* [What you are asked to do] The line with "Instruction: Click the" starts the range, and the last line of the listing ends it. Retype that range exactly, without pictures.

* [The input]
= Beginning of Section =
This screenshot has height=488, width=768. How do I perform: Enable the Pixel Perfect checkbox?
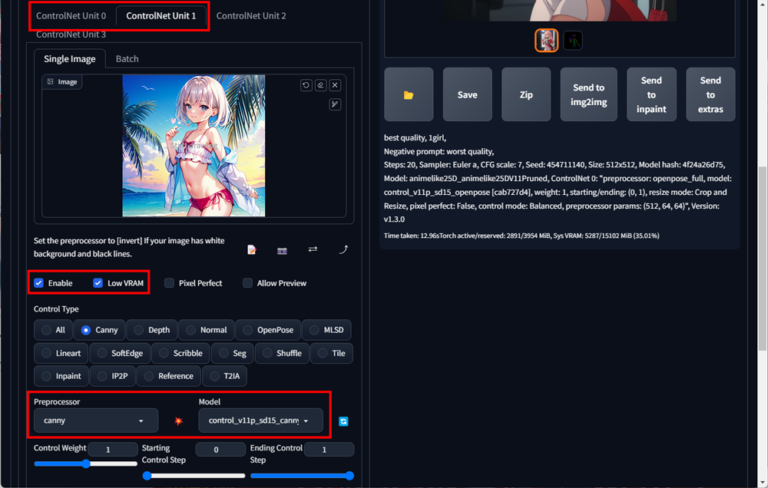(x=169, y=283)
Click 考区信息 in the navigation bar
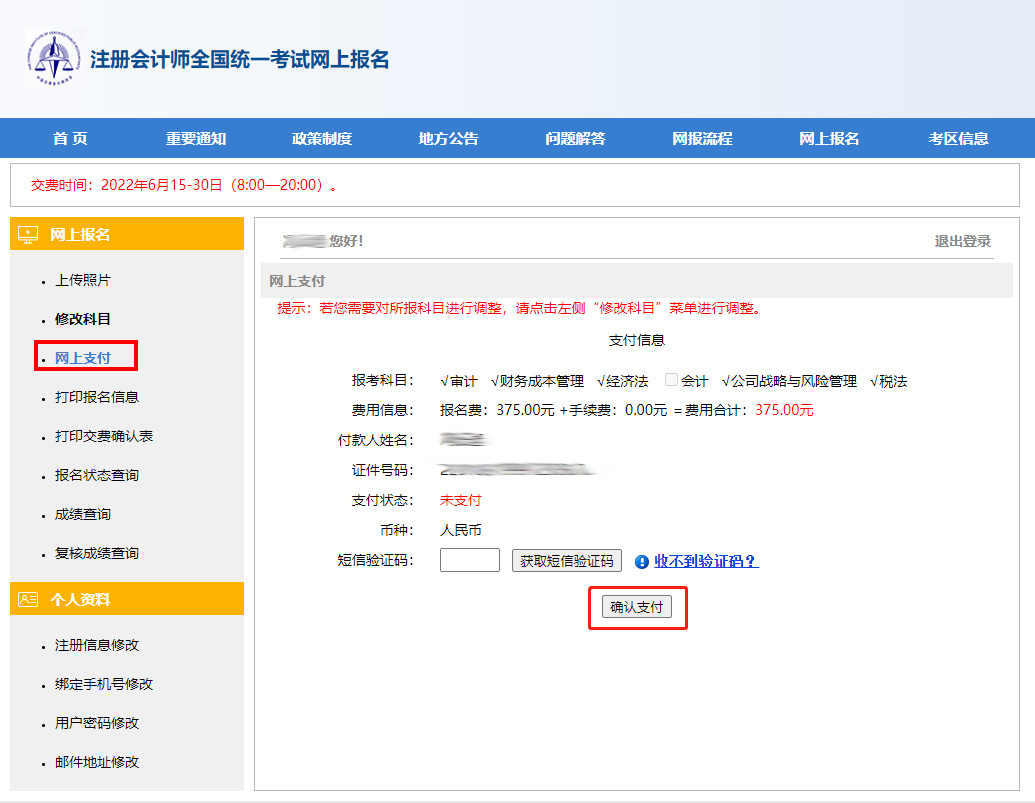Screen dimensions: 1035x803 (x=958, y=139)
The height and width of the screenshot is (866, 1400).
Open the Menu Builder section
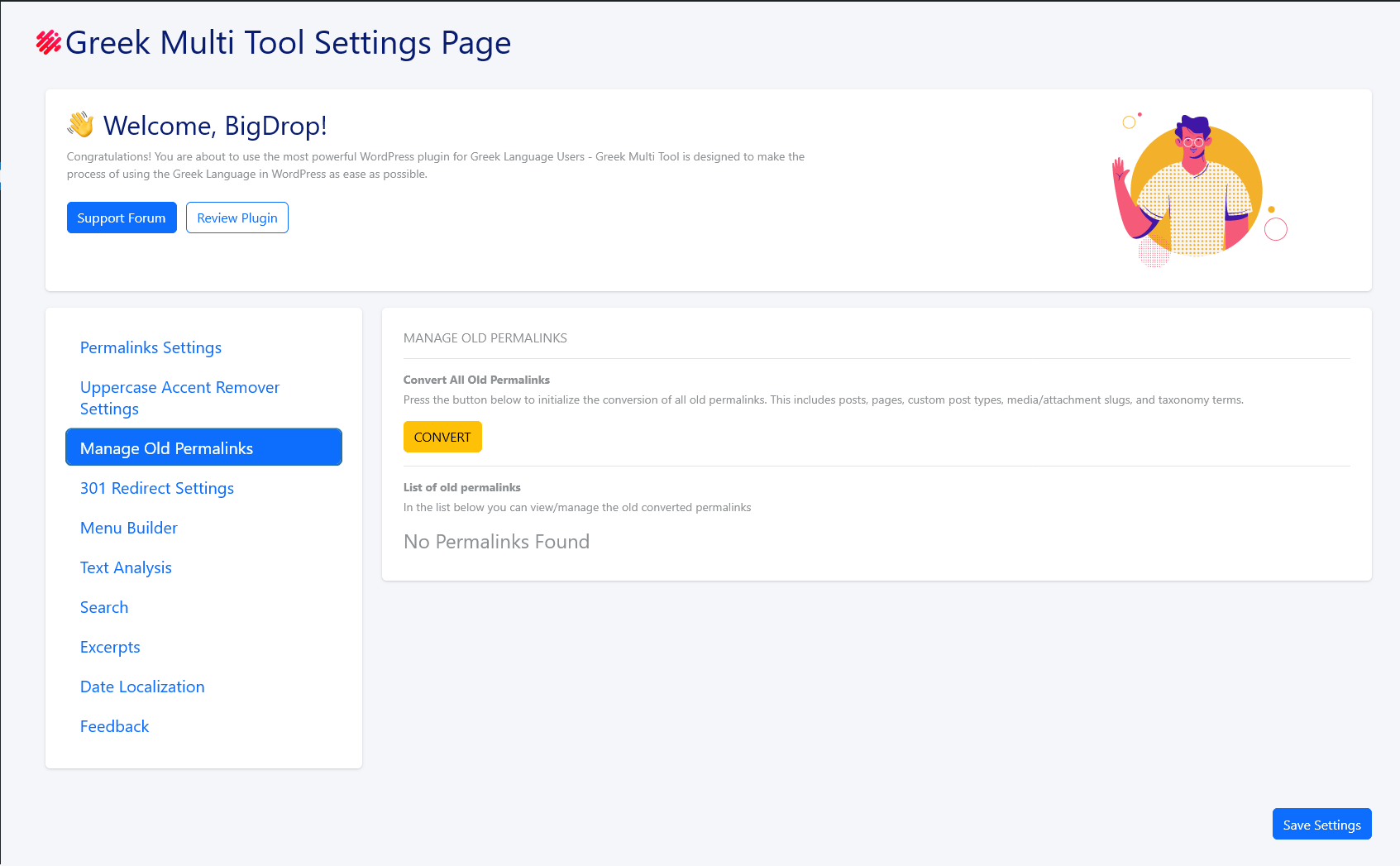129,528
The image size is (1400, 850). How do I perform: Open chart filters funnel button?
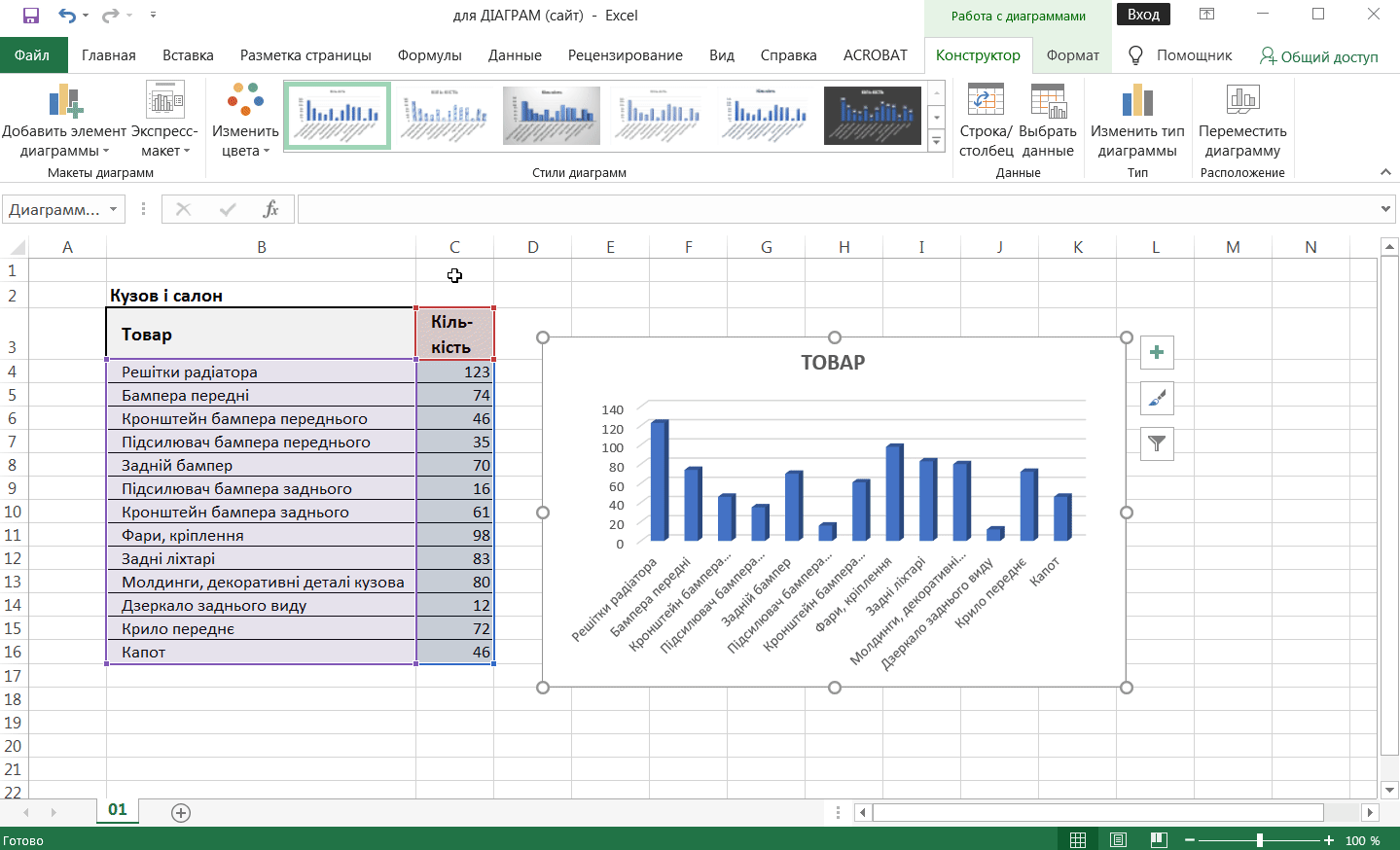(x=1157, y=443)
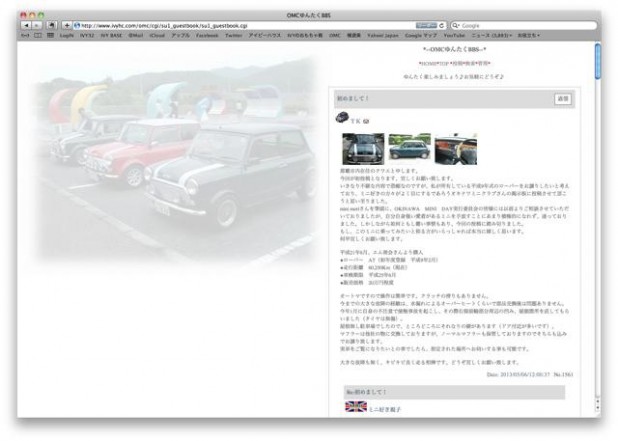618x441 pixels.
Task: Open the Show All Bookmarks book icon
Action: [36, 35]
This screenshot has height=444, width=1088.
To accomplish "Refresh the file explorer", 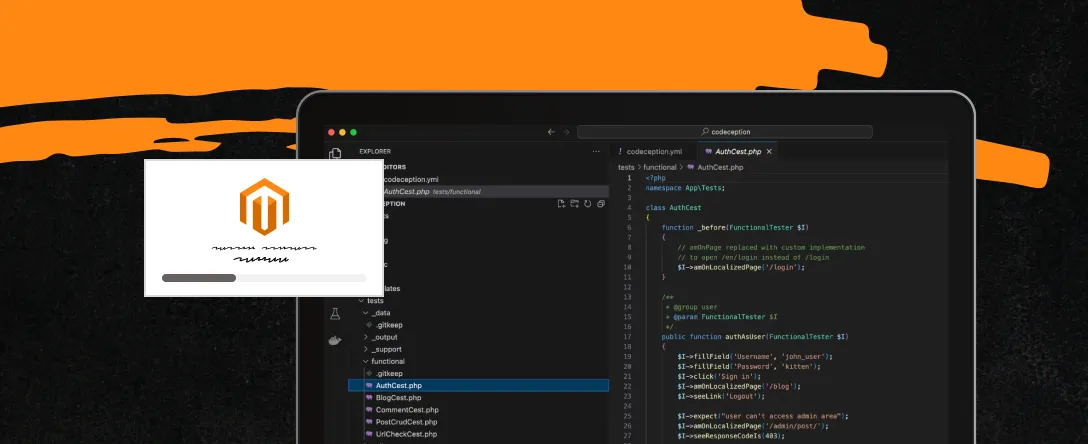I will 588,203.
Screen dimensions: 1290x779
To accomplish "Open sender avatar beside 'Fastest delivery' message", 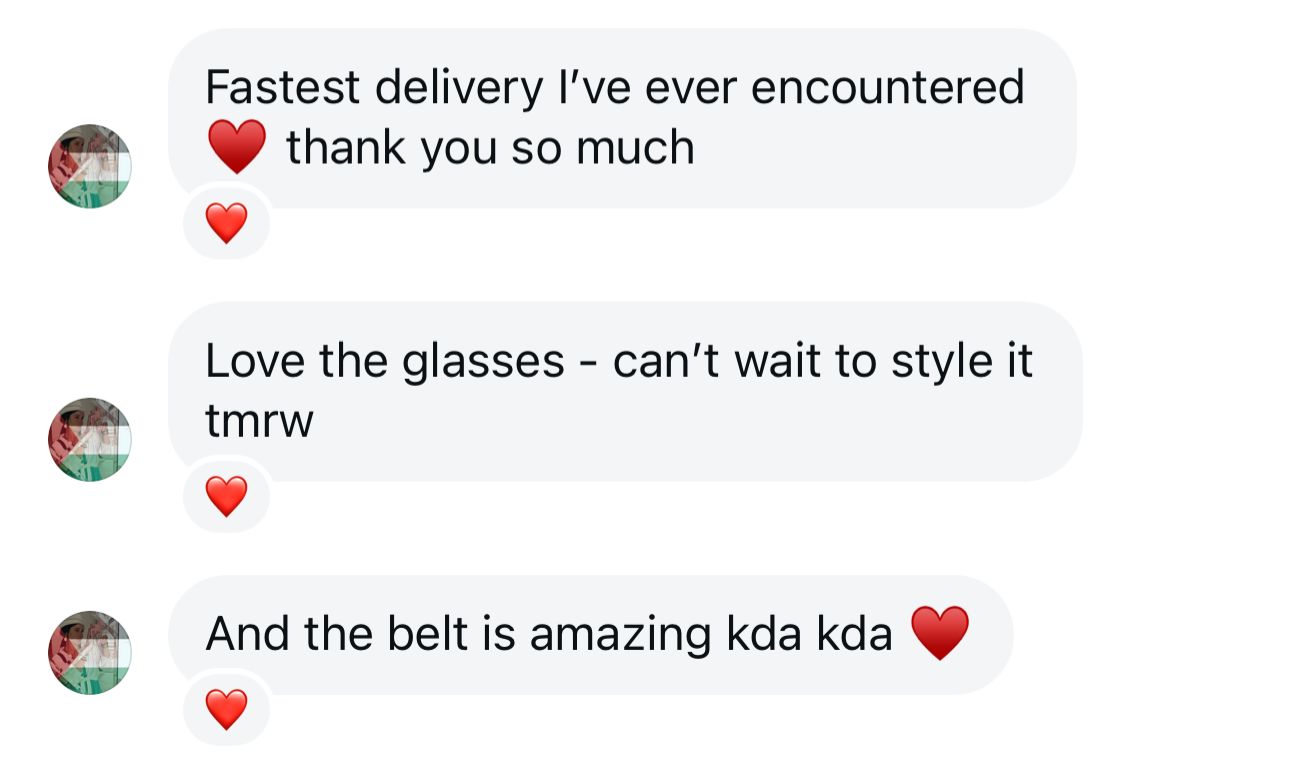I will pyautogui.click(x=90, y=166).
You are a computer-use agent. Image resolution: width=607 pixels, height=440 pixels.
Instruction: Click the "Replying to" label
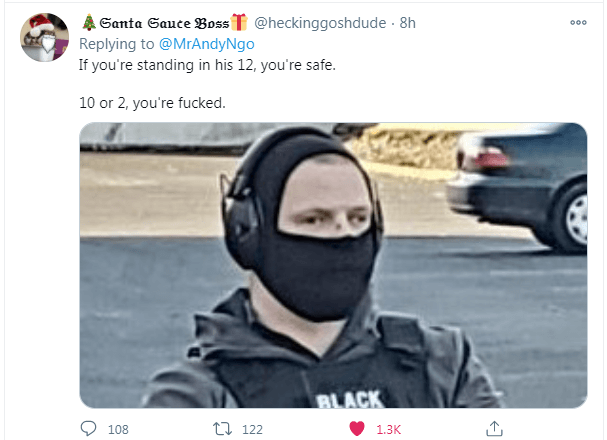coord(117,44)
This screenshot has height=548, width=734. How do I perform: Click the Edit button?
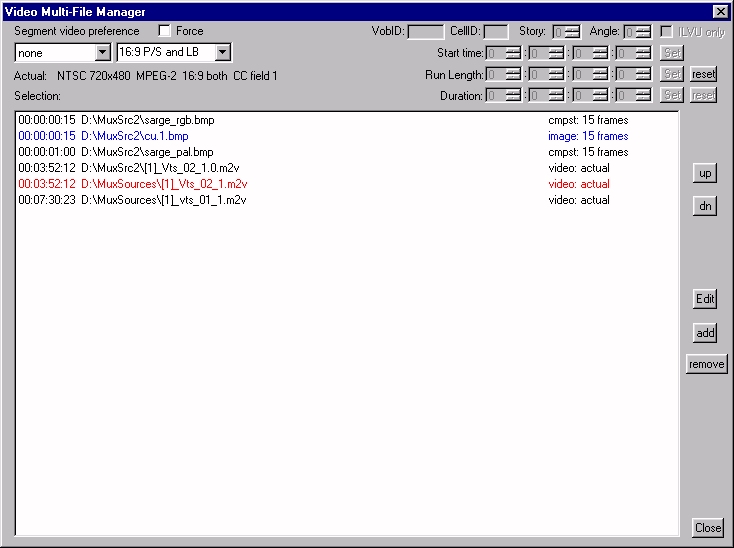(705, 299)
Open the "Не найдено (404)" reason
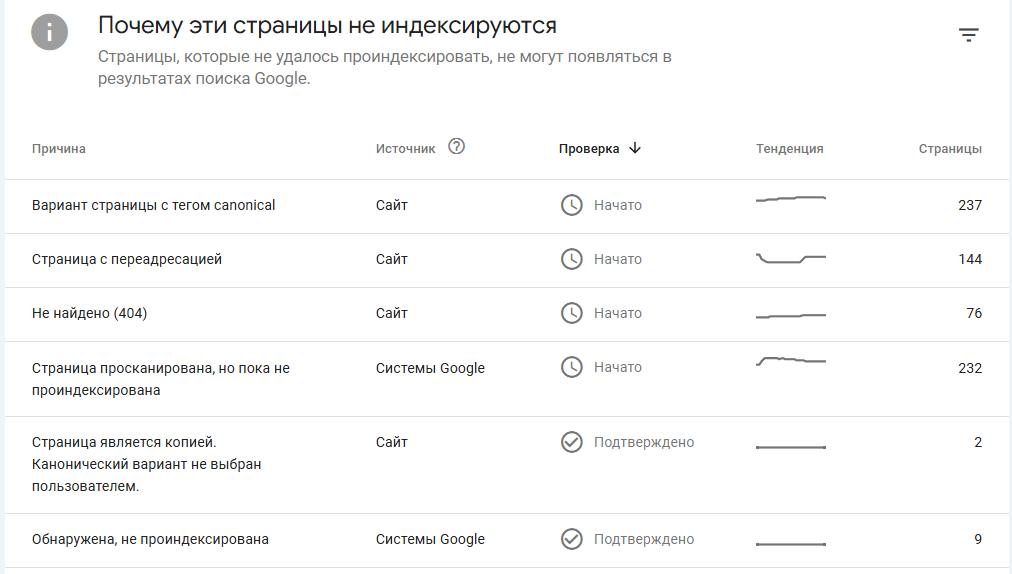Image resolution: width=1012 pixels, height=574 pixels. pos(90,313)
= End of Section =
* [Output of the exercise]
Instruction: Click the "Replying to" label
coord(117,44)
This screenshot has height=548, width=734. How do I perform: Click the Edit button?
(705, 299)
Open the "Не найдено (404)" reason
Image resolution: width=1012 pixels, height=574 pixels. pos(90,313)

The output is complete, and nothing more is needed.